- **WHAT THE TASK ASKS**
Retype the line in which "Task: Click the Daily" appears, then every line after it until the records end. Leave out the pictures.

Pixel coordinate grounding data
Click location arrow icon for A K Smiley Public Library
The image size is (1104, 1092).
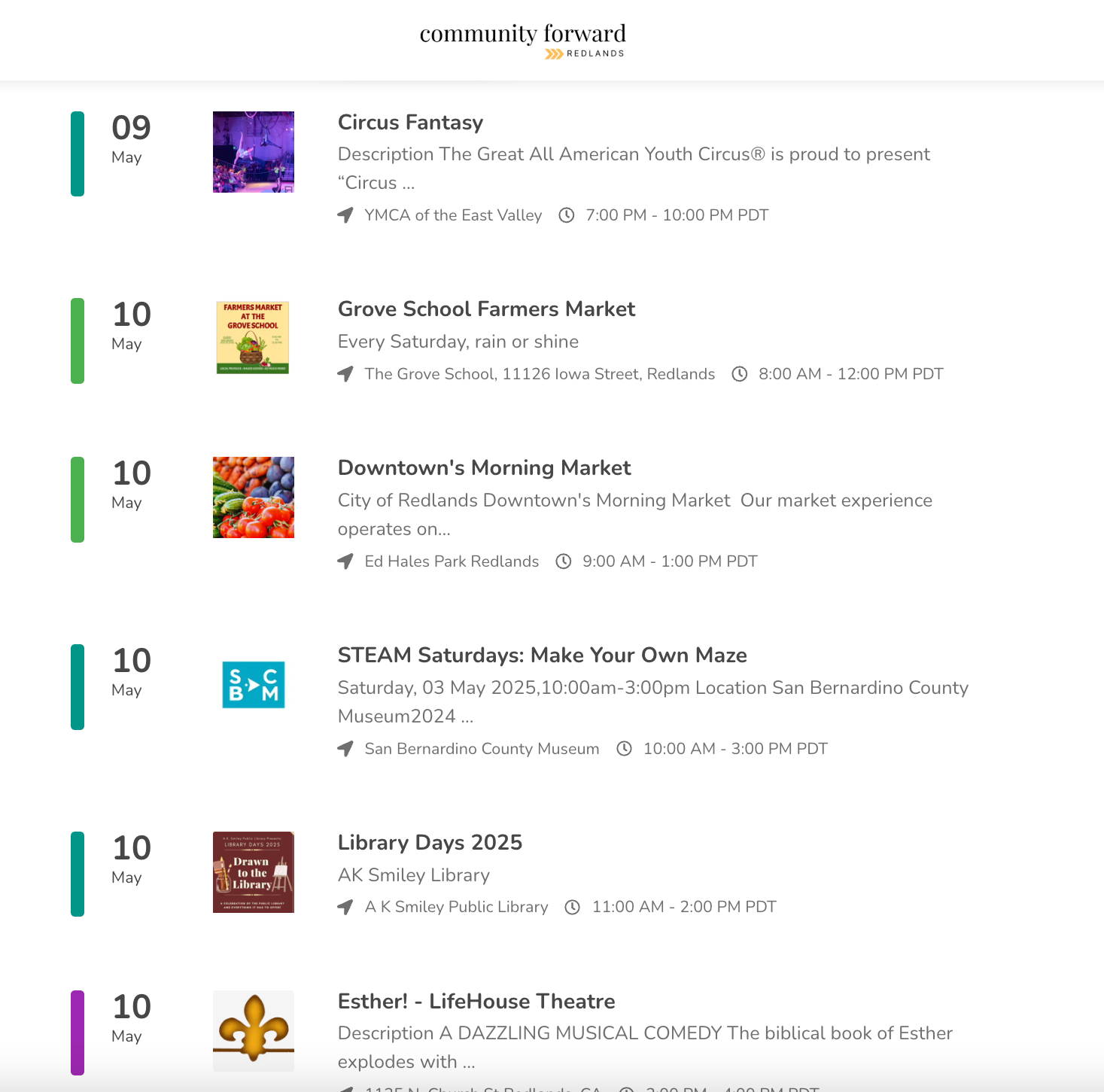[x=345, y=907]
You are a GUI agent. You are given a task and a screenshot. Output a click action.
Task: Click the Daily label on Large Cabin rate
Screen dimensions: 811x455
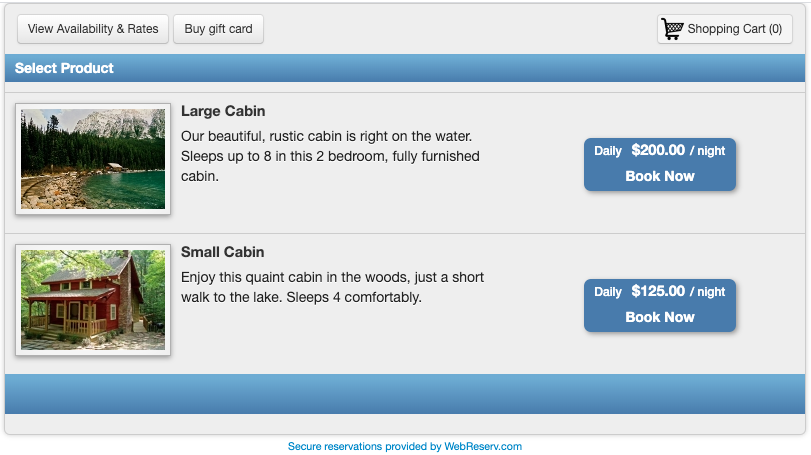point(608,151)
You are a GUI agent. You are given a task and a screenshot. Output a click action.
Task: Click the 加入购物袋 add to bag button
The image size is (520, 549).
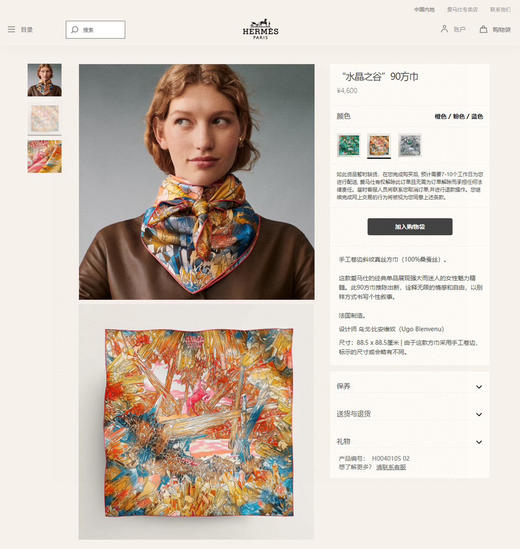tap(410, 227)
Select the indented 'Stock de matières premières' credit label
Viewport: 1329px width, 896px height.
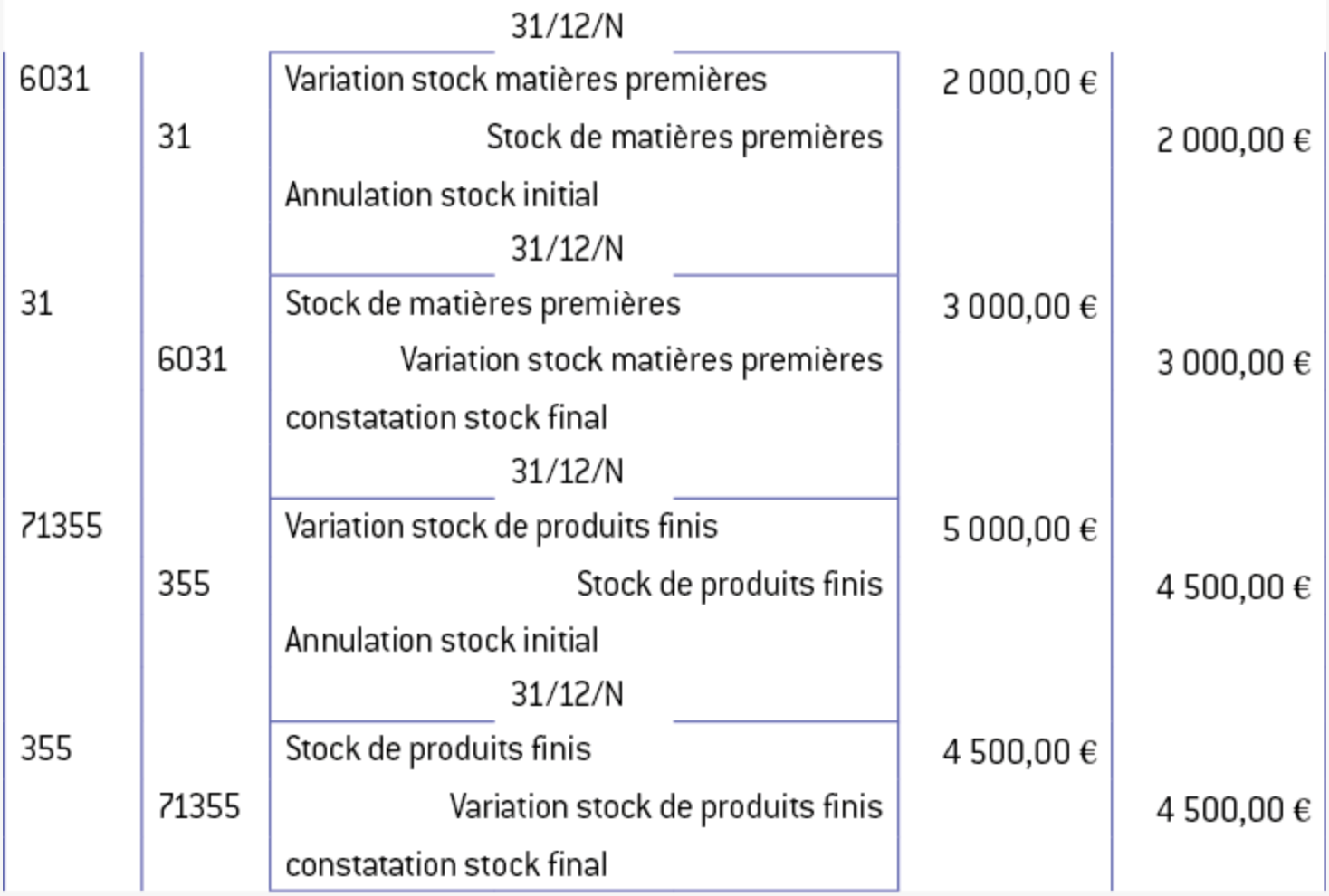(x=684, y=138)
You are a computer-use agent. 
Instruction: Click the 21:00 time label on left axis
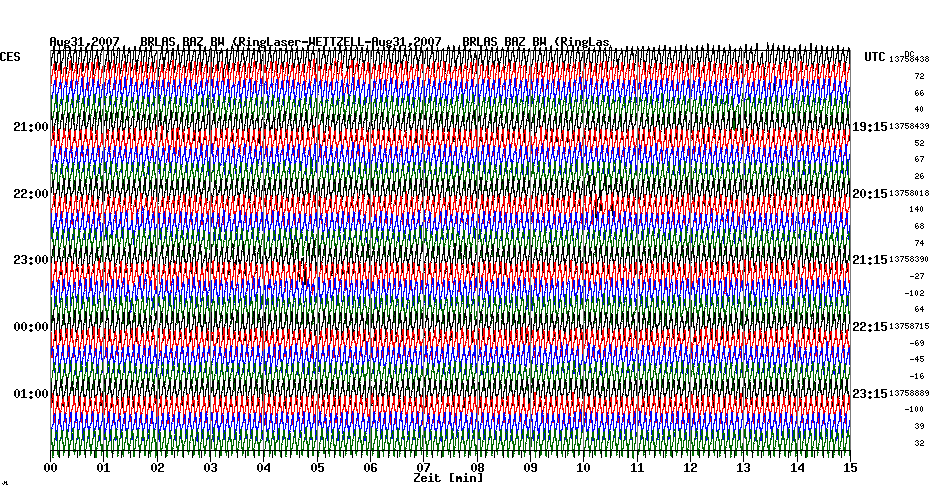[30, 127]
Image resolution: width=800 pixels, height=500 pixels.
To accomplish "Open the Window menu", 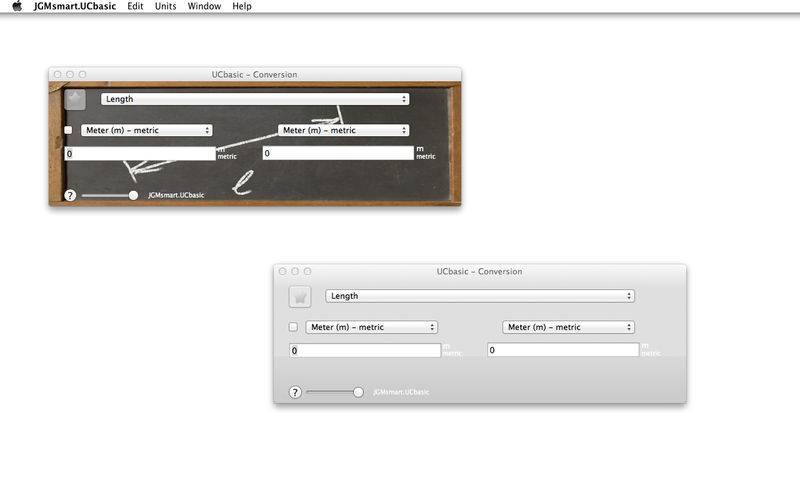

- **REPLY**
Task: Click the Daily label on Large Cabin rate
Screen dimensions: 811x455
point(608,151)
You are a GUI agent. You are given a task and a screenshot. Output a click action.
Task: Click the 加入购物袋 add to bag button
The image size is (520, 549).
tap(410, 227)
Select the indented 'Stock de matières premières' credit label
Viewport: 1329px width, 896px height.
(x=684, y=138)
You are a computer-use agent. 
Instruction: Click the 21:00 time label on left axis
[30, 127]
Image resolution: width=800 pixels, height=500 pixels.
To accomplish "Open the Window menu", 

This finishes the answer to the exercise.